The interplay among cytokines, disease activity, atherosclerotic risk factors, and MS in patients with chronic inflammatory arthritis is complex. Elevation of the levels of TNF- and IL-6 as a result of active RA and skin inflammation reduces the activity of insulin and inhibits insulin receptor autophosphorylation and signal transduction, thereby promoting insulin resistance that leads to hyperglycemia, compensatory hyperinsulinemia, and dyslipidemia. The anti-TNF- agents are an effective treatment for inflammatory arthritis. By neutralizing the inflammatory effects of TNF-α, these agents have been shown by controlled trials to reduce levels of biomarkers for CVR in RA (32).

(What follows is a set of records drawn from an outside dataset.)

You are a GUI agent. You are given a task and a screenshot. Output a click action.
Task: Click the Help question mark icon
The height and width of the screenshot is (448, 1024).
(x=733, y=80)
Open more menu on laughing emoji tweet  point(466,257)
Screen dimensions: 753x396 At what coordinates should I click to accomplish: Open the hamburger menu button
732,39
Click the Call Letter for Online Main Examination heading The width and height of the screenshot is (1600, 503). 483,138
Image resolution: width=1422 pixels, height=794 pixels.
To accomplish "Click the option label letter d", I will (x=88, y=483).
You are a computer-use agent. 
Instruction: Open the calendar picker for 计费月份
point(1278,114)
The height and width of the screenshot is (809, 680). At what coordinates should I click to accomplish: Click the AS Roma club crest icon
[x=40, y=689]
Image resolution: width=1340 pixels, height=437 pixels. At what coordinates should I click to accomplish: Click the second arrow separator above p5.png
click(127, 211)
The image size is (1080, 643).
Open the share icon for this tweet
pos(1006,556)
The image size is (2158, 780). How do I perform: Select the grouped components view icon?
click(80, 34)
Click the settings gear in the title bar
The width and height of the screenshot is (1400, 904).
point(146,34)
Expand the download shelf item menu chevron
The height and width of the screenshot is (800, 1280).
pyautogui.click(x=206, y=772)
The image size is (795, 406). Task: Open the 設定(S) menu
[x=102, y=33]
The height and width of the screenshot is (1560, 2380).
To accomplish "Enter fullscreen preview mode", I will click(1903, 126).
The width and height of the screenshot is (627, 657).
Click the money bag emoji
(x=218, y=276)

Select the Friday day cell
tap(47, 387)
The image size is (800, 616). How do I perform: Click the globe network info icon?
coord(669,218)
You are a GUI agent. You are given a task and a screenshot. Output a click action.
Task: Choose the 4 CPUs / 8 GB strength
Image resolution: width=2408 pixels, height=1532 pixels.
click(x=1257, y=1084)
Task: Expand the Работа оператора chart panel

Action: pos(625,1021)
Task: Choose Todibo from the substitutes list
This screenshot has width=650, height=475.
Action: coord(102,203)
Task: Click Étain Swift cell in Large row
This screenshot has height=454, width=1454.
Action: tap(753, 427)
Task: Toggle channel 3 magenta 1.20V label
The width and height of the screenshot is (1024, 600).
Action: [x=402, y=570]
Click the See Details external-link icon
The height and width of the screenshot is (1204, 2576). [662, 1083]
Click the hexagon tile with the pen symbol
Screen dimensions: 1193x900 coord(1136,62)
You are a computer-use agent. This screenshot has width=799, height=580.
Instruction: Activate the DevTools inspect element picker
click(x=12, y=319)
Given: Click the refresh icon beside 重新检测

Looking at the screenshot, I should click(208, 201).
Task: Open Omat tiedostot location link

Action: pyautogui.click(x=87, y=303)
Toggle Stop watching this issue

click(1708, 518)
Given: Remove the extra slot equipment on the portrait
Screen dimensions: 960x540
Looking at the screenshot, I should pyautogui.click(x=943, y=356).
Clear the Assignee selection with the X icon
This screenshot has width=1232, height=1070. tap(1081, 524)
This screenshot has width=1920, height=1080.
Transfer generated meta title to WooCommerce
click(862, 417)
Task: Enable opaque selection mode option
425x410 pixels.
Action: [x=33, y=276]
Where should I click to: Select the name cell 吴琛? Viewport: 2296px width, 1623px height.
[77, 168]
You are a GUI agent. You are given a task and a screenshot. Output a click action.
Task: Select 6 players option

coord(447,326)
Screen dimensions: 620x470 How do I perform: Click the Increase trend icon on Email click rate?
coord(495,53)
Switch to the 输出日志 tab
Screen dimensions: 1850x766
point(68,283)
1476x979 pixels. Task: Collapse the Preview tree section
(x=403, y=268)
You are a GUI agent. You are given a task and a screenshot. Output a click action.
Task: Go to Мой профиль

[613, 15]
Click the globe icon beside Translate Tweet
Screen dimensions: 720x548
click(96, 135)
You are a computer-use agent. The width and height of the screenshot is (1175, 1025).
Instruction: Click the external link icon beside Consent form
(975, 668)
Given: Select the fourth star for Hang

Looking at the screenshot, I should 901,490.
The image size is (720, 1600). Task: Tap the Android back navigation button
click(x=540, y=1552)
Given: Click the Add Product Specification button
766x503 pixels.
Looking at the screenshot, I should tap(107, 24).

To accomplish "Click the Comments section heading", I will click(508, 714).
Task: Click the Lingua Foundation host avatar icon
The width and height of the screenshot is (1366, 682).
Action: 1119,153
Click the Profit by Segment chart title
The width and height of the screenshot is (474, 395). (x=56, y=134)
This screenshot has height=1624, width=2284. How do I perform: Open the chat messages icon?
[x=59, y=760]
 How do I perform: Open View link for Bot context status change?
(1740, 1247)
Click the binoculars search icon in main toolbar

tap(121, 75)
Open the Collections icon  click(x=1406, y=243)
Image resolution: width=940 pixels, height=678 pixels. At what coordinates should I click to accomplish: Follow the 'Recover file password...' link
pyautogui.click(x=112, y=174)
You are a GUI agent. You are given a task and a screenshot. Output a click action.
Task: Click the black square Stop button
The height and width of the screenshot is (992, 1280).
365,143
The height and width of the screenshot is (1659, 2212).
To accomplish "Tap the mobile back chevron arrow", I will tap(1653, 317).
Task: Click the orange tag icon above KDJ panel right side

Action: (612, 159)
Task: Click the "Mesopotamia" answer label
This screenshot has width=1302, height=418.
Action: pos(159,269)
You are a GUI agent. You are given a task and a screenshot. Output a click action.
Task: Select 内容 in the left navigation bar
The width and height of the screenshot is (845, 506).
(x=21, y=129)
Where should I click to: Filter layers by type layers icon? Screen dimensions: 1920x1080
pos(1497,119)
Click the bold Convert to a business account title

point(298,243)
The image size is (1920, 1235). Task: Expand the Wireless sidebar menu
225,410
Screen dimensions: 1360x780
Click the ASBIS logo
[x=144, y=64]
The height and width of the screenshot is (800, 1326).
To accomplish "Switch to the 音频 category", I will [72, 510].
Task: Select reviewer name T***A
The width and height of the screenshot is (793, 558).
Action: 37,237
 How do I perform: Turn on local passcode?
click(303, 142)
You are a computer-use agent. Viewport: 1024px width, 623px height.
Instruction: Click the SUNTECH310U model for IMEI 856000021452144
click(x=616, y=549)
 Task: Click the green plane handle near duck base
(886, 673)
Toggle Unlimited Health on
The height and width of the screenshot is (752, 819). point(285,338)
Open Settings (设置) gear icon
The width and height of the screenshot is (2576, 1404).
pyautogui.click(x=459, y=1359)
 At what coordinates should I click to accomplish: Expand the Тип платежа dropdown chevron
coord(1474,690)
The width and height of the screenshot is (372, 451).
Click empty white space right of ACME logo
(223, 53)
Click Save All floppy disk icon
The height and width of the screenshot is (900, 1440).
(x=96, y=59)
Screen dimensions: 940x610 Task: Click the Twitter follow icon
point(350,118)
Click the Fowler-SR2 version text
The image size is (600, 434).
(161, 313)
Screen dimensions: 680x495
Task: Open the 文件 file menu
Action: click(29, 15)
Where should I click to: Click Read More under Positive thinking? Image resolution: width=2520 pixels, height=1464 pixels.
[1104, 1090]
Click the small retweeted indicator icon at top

To that end, it is important that more research be conducted in this exciting and evolving field. ❑
CONCLUSION
The above studies represent small, but significant advances in the effort to understand the complex interplay between MS and RA. The prevalence of MS has been reported to be significantly higher in patients with RA as compared to the general population. Patients with RA have an increased risk for CVD. In RA, systemic inflammation, GC use, which are potential determinants of insulin resistance are associated with CVD. The presence of chronic inflammation could explain, in part, the high prevalence of MS among RA patients. RA patients have an increased prevalence of the MS, suggesting a greater need for management to prevent future CV events. MS is not more common in middle and older age RA patients than in non-RA controls, but it tends to correlate with RA disease activity, which adds to the evidence that inflammatory plays a role in the high CVR associated with RA. The presence of the MS in RA appears to be independent of the use of GC. It is possible that the disease process itself is the key contributor. The correlation of RA disease activity with MS suggests that the increased prevalence of coronary heart disease in patients with RA may, at least in part, be attributed to the inflammatory burden of the disease.